Versant Ventures banked $950 million in its latest raise to invest in 20 or more biotech startups and chip into later-stage rounds for its portfolio companies.
The capital will be split into three funds, including $560 million to form a primary fund, known as Fund VIII, and $140 million for Voyageurs II, a “booster” fund to supplement Versant’s investment in early-stage startups. The firm will use the remaining $250 million to invest in series B or later rounds through its Vantage II fund.
Versant will invest Fund VIII in biotech startups in the U.S., Canada and Europe. It expects to create the majority of these companies from scratch using its discovery engines that are dotted around those regions.
“The new fund probably will continue to focus on those categories where we’ve had previous success, such as gene therapy, gene editing, cell therapy and precision oncology,” said Brad Bolzon, Ph.D., chairman and managing director at Versant Ventures, who expects to build around two-thirds to three-quarters of the companies from scratch.
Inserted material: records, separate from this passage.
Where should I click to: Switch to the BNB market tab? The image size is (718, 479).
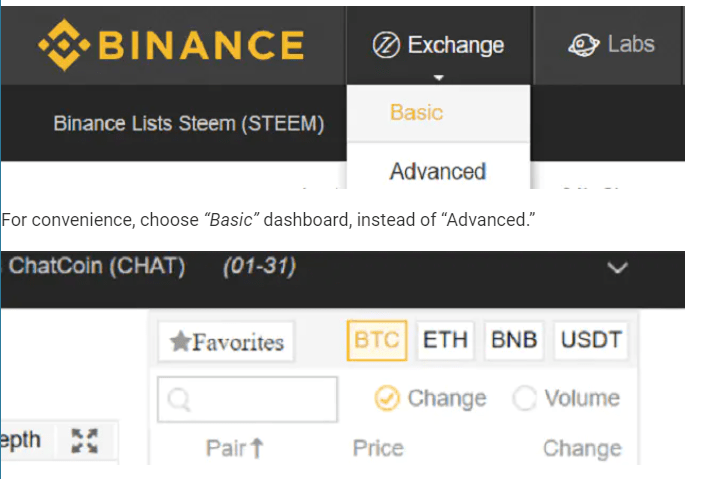[514, 340]
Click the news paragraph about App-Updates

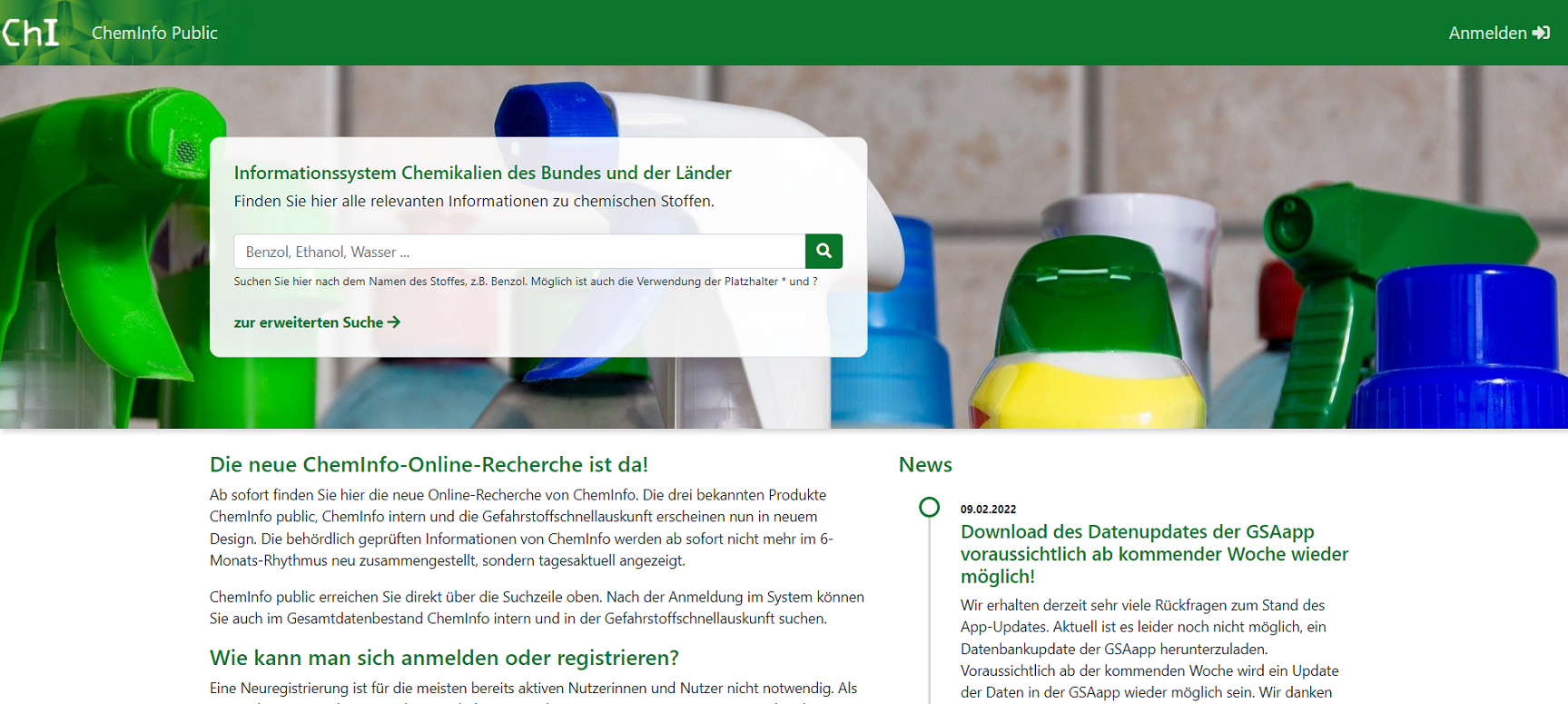coord(1149,649)
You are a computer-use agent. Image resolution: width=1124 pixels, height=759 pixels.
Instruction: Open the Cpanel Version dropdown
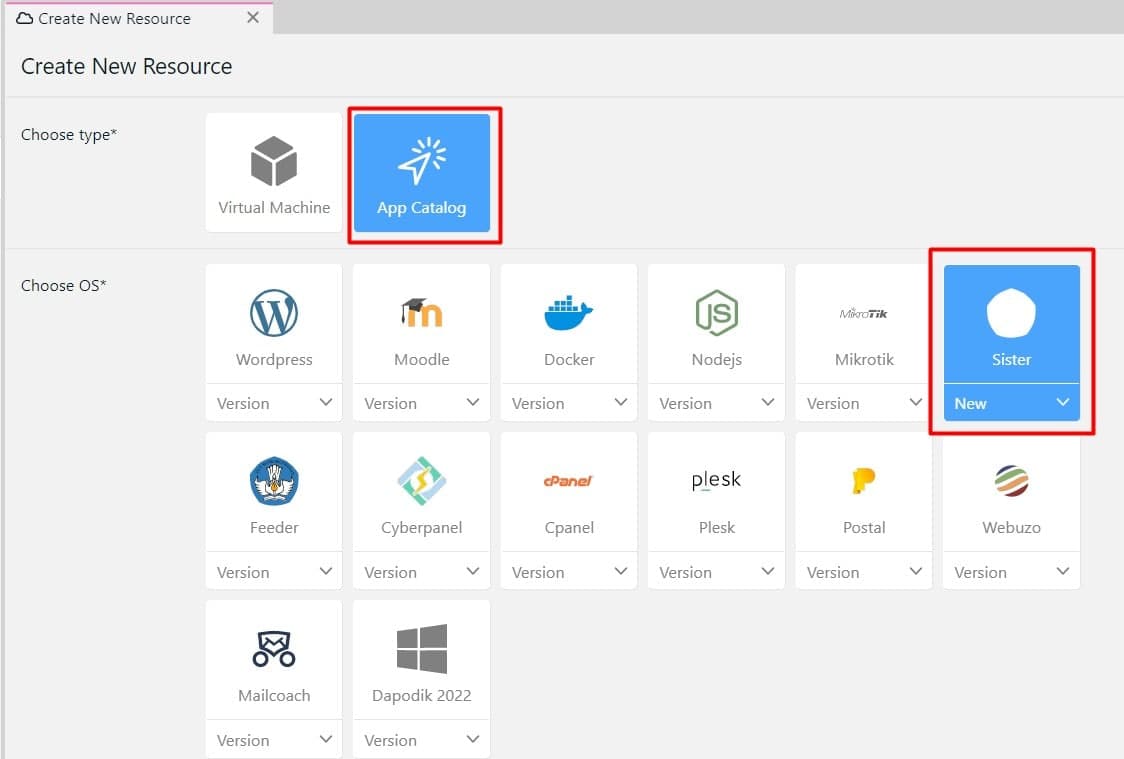pos(569,572)
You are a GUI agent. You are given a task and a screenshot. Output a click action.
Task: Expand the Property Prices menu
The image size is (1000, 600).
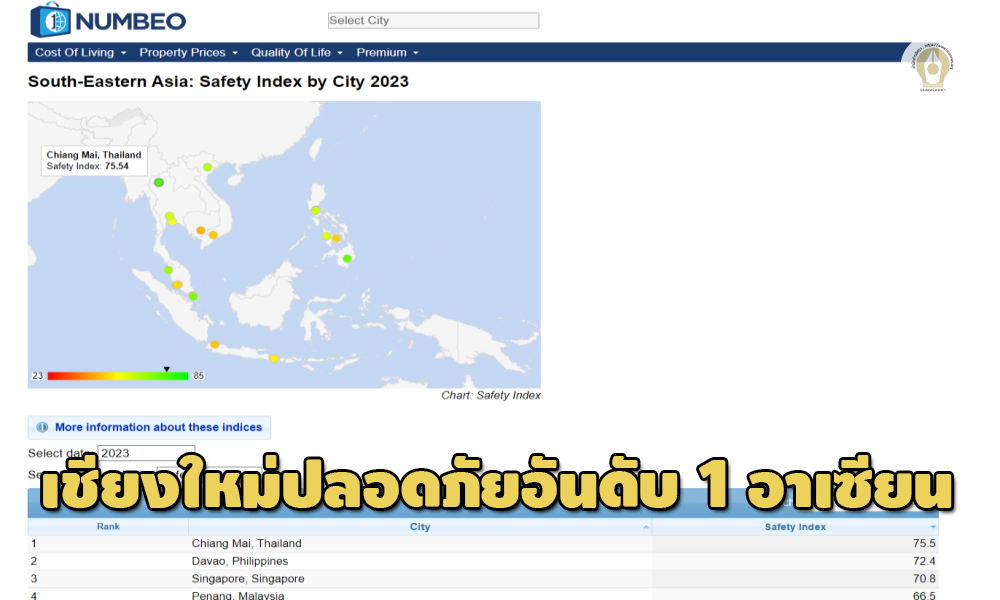[x=188, y=52]
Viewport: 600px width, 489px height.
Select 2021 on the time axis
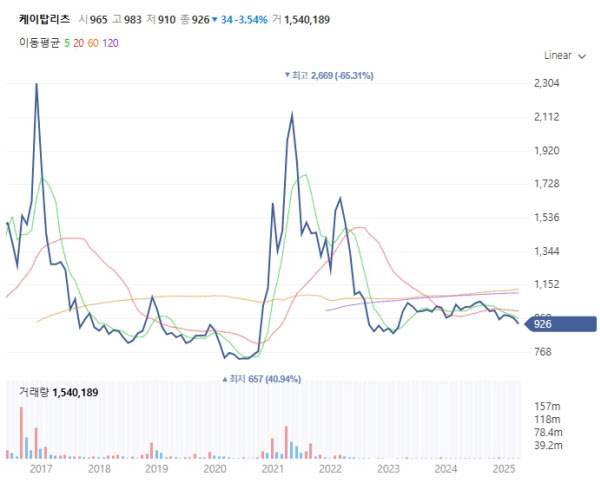272,468
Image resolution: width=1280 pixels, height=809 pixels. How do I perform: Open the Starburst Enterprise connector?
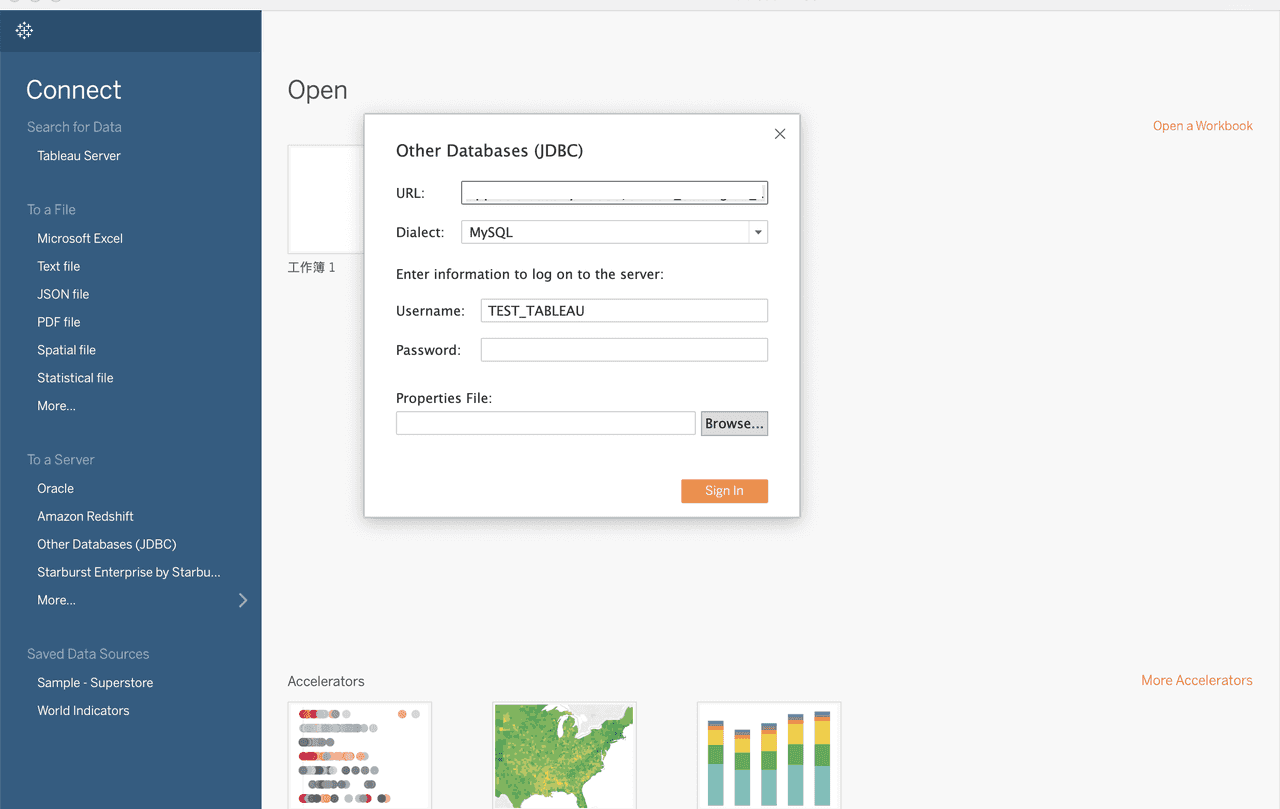point(128,571)
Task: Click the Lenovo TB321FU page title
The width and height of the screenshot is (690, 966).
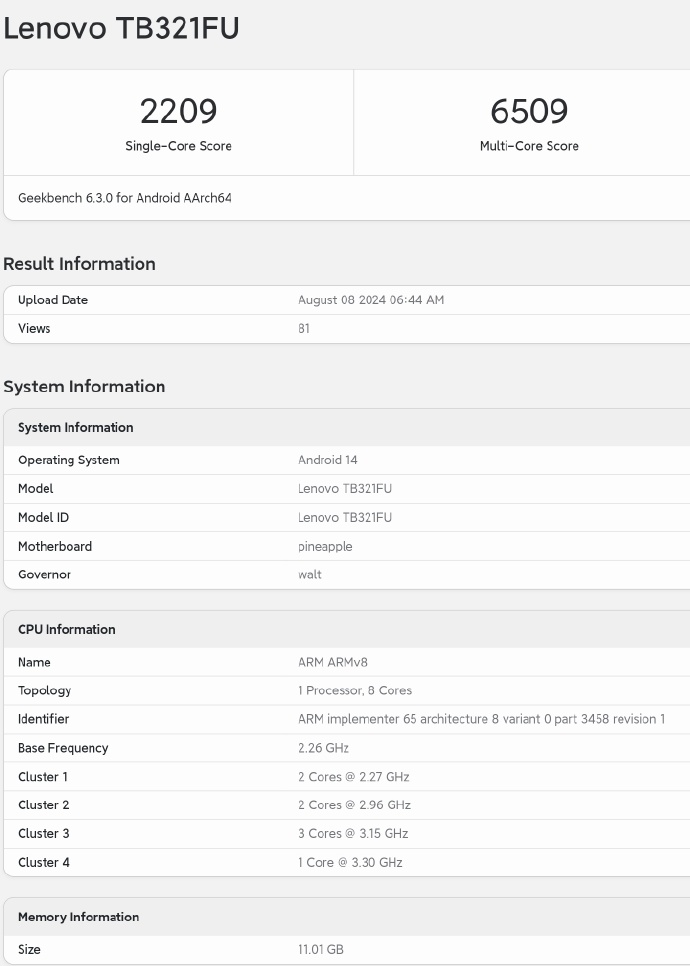Action: coord(121,29)
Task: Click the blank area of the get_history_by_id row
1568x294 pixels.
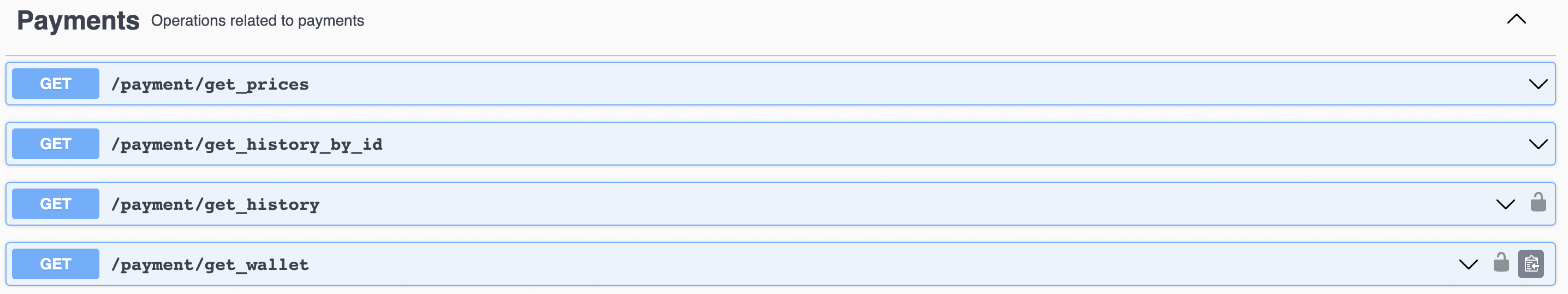Action: [852, 144]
“Most of the time, we build our own companies but occasionally, we come across an opportunity in a space or focus that we find to be an extraordinary opportunity and we will join a syndicate in a series A,” Bolzon said.
A recent example of that kind of extraordinary opportunity would be Pandion Therapeutics, the IL-2 player that Merck splashed out $1.9 billion to buy.
As it looks to deploy Fund VIII, Versant will continue to look for platform companies with technology that could lead to multiple different product ideas, rather than companies focused on one or two assets, said Tom Woiwode, Ph.D., managing director at Versant.
“We try to avoid binary risk, so we’d rather have a company with a solid platform technology base that, even if one program falters, it’s an engine for an entire portfolio,” Bolzon added.
The Voyageurs II fund will serve as an additional pool of capital for certain startups that may need more than the typical amount of capital early on. The firm figures between five and seven of its 20 startups will need that extra boost, so that $140 million shakes out to about $20 million per company, Woiwode said.
“Some of the categories we are in are fairly capital-intensive and we would rather have access to additional capital for those high flyers than have management stop what they’re doing and go out to raise a financing round—it’s very distracting for an early-stage company,” Bolzon said.
This latest raise comes two years after Versant’s last fundraising. In December 2018, the firm picked up $700 million, $600 million of which went into a global biotech fund, Fund VII, and $100 million went into Voyageurs I, a companion fund to back five to eight Canadian startups.